Y ese adjetivo, retruecanosa, me encantó. Te lo voy a pedir prestado :-)
En cuanto a los idealistas clasemedieros, quizá el mejor regalo de Reyes que podrían recibir es una semana (sin permiso para salir) en una barbacoa cubana. Con acompañamiento de bichos peludos y multipatudos, desde luego.

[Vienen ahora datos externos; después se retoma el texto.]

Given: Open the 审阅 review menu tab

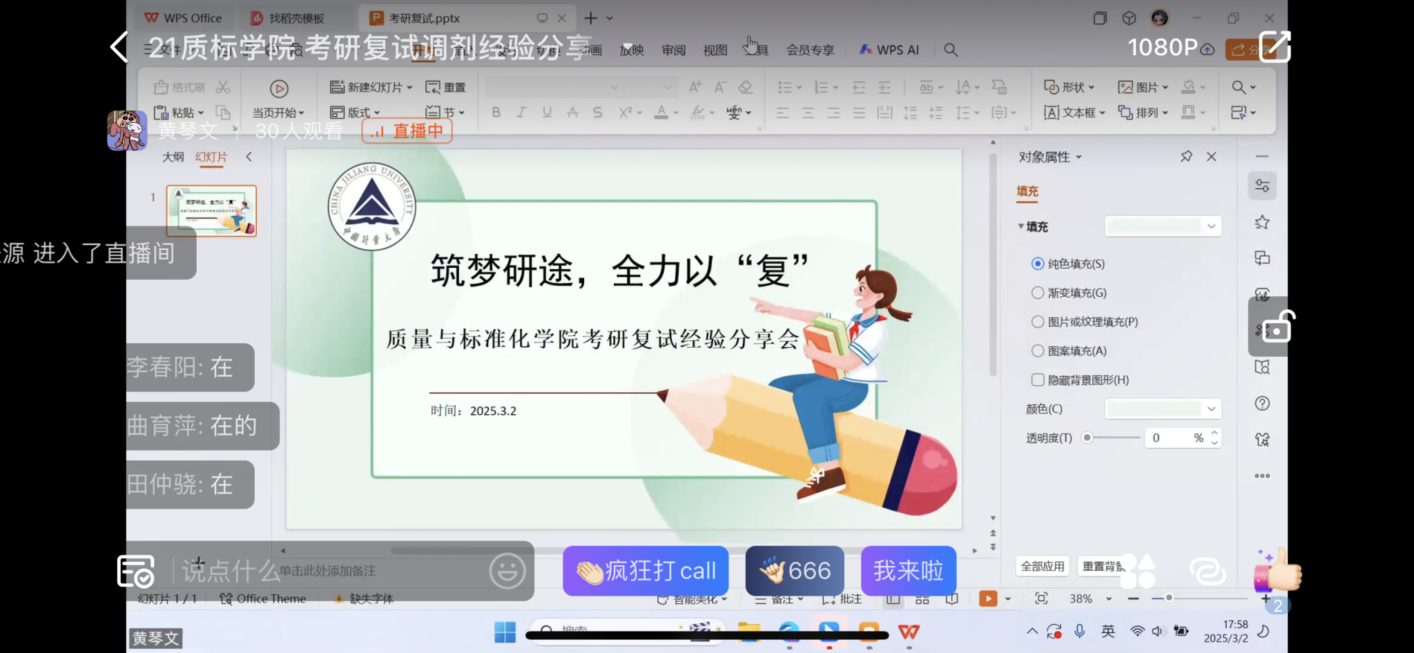Looking at the screenshot, I should pos(673,50).
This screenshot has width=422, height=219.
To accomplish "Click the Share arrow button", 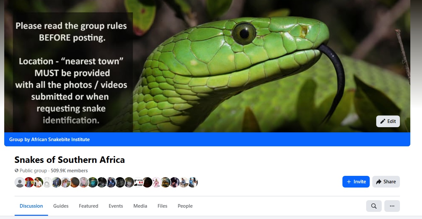I will pos(386,182).
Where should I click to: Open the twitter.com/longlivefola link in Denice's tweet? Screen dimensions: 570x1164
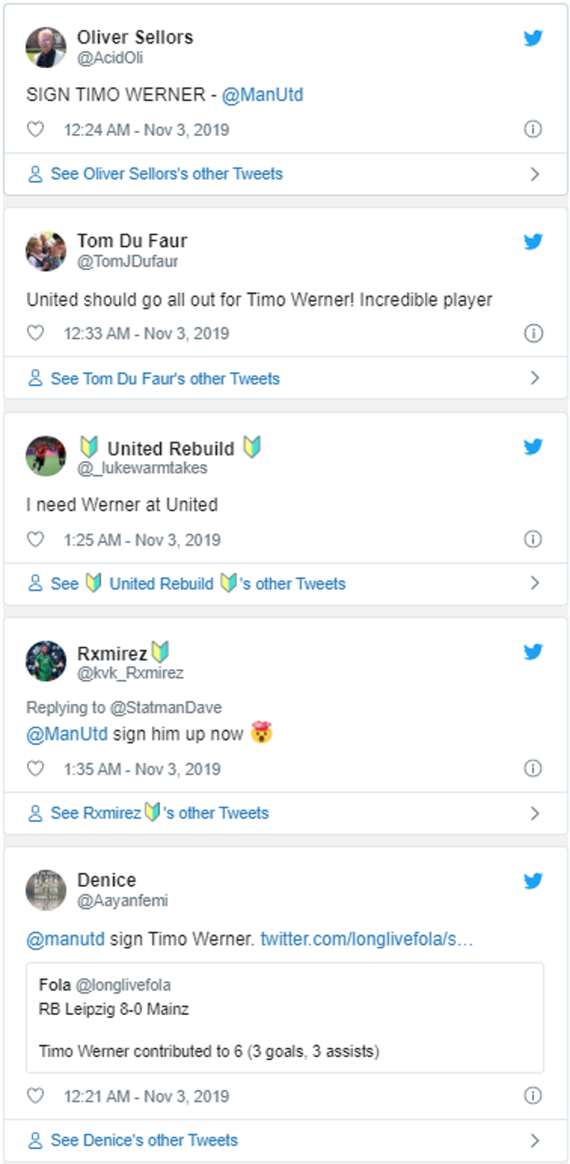coord(367,940)

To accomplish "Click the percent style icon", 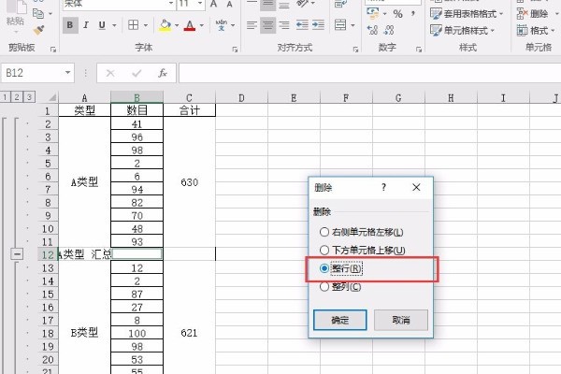I will (397, 14).
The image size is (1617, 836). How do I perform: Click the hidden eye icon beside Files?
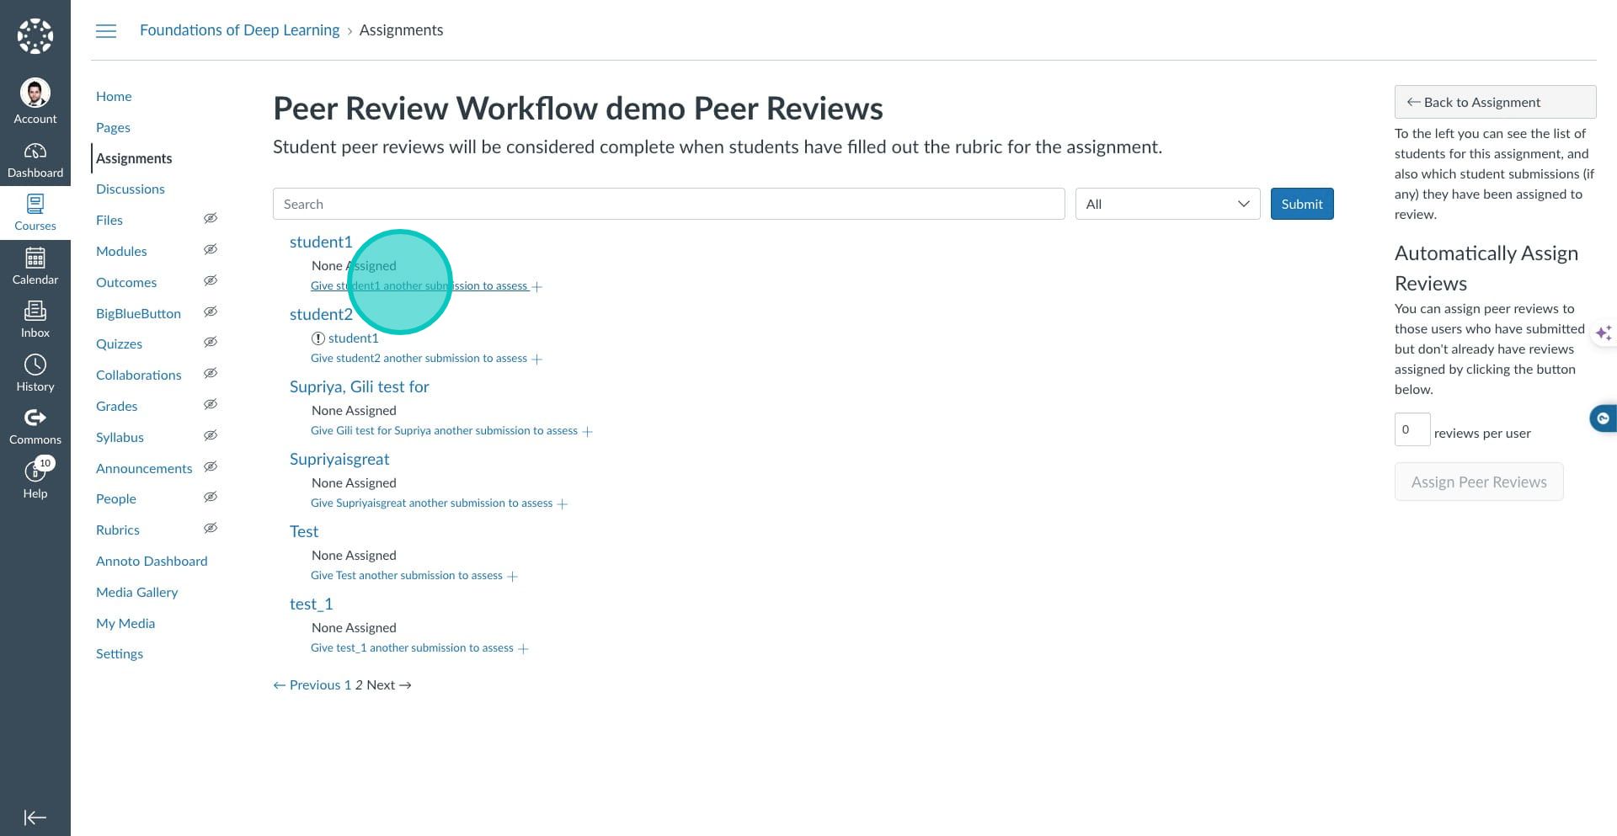coord(211,219)
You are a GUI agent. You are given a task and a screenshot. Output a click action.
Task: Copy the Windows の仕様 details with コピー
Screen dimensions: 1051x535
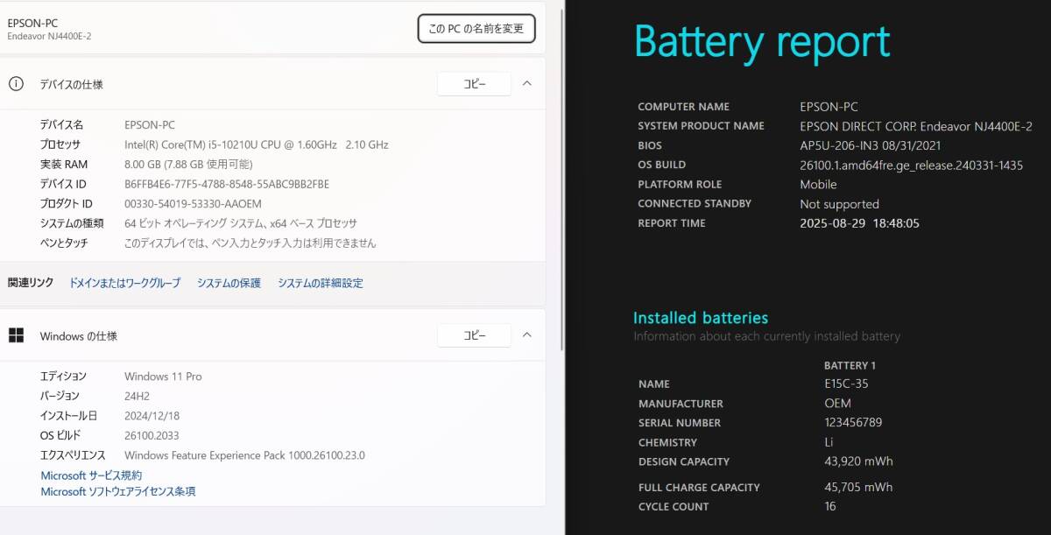point(474,335)
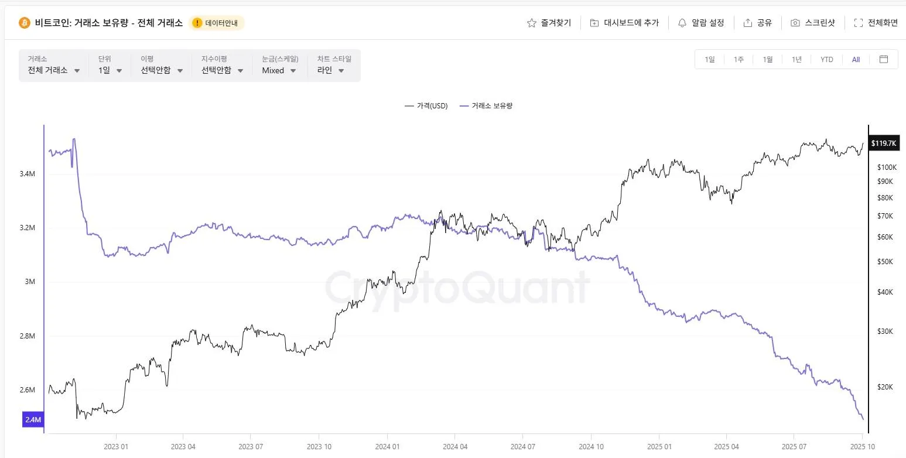Switch to the YTD range tab
906x458 pixels.
coord(826,59)
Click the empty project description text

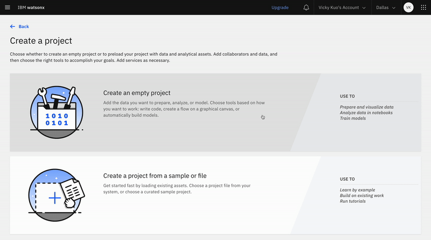click(x=184, y=109)
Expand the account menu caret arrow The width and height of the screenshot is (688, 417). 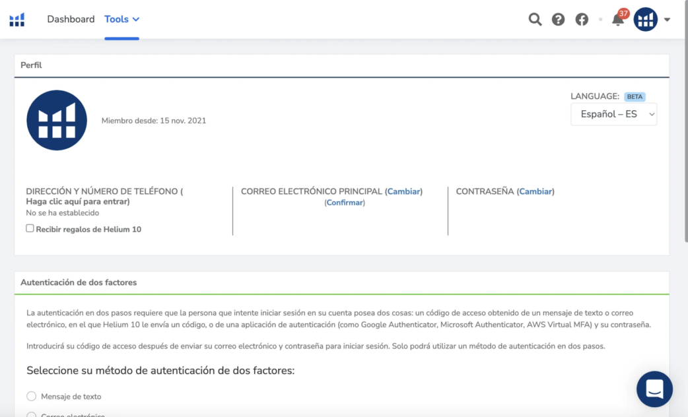pyautogui.click(x=666, y=19)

Odette, amiga mía, ante todo feliz entrada de año. Ya te estaba extrañando un montón... Bueno, esos versos míos que citas -gracias por recordarlos-, en mi poema hablan de un camino -¿tercero, ineludible?- o un desvío, da más o menos igual, que nos conduce, no sólo a olvidar, sino, y sobre todo, a ser olvidado. Mi padre, en el fondo un pragmático jacobino, siempre nos hablaba de dos caminos: uno fácil pero que siempre acababa mal y otro duro pero que siempre acababa bien. Él de esta manera nos estimulaba en dirección al esfuerzo personal para todo. En ese poema, de tono claramente existencial, vengo a decir que todo da más o menos igual, que el final siempre es el olvido. Esto es olvidar y ser olvidado. Claro, cómo avanzar tranquilamente hacia ese final arrastrando la memoria que somos... En fin, no estoy seguro de que en el plano socio-cultural debamos olvidarlo todo, como tampoco lo estoy de lo contrario. Yo intento crecer cuanto puedo, vender cara mi piel al escepticismo que en mí avanza con fuerza. Para ello intento dosificar olvido y recuerdo de manera óptima. Pero como es normal, jamás lo logro. Creo que nadie podría lograr tal cosa. En cualquier caso, comprendo perfectamente, que ante la situación de tu familia después de aquellas inundaciones, hayas decidido recordar con vehemencia, y escupir memoria felizmente envenenada a la cara de ese asqueroso régimen. El texto como siempre estupendo. Gracias por estar ahí de nuevo. Te abrazo. Jorge
Oye, no funciona el link que has manda'o. Pero entré desde PD y lo leí. Sí, no podemos escapar de aquel agujero negro. Que los jeputas siguen llamando "revolución". Como diría Al Pacino / Michael Corleone en aquella escena del Padrino III: "Cada vez que creo que he logrado escapar, it pulls me back in!" :-((
Bueno, lo mejor para ti también por allá por el Popocatépetl.
Un abrazo
Sí, cara Odette, es tarea ardua el asunto cubano... Entre mis propósitos para el 2009 está hablar y pensar cada día menos en lo de Cuba porque, total, no
tiene remedio, y si lo tuviera, no depende de ti ni de mí. Como decía un tío mío, "que lo arreglen quienes lo desarreglaron"...
Qué te puedo decir, al principio vi las vueltas del destino en las declaraciones de la foto, luego con lo del puto Papa me reí, y con la llamada de tu hermana y lo que sigue casi lloro...
no puedo comentar porque me duele la razon un beso bebe que dios te guarde la pluma. goty.